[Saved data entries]

* * *

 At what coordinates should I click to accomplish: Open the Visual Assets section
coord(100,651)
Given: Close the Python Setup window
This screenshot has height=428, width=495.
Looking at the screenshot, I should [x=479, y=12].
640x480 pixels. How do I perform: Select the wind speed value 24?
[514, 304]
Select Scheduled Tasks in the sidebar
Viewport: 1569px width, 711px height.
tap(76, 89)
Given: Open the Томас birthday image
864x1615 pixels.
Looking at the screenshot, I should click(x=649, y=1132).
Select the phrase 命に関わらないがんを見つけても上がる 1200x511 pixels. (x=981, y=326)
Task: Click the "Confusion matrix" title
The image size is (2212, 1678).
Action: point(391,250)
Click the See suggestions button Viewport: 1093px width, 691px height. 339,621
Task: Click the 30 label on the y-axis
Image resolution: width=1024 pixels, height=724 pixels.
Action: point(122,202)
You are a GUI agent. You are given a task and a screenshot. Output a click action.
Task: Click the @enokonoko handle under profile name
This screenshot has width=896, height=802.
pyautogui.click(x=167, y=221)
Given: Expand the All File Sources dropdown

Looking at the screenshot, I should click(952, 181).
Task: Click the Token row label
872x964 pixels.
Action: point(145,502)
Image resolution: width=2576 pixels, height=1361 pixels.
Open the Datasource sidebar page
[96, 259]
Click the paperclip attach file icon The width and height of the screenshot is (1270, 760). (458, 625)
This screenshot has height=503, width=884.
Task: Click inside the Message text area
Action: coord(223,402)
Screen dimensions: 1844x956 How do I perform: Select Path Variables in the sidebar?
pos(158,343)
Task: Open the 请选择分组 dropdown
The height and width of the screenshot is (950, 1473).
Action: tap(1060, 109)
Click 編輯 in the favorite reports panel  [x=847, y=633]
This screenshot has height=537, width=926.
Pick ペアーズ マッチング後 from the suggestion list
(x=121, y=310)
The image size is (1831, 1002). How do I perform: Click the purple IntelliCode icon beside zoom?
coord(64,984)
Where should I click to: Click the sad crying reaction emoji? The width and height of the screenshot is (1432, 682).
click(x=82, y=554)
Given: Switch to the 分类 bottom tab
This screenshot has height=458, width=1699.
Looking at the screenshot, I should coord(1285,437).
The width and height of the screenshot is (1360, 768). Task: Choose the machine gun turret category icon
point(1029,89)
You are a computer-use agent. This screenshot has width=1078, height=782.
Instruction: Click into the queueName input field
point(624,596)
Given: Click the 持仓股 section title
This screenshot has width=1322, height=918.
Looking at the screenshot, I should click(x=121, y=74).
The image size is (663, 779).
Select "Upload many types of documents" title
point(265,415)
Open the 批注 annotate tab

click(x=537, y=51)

* * *

> _About this task_
All lines carrying the word "label" must be copied from the data above.

> _Written answer_
Task: Click the 30 label on the y-axis
Task: Click the Token row label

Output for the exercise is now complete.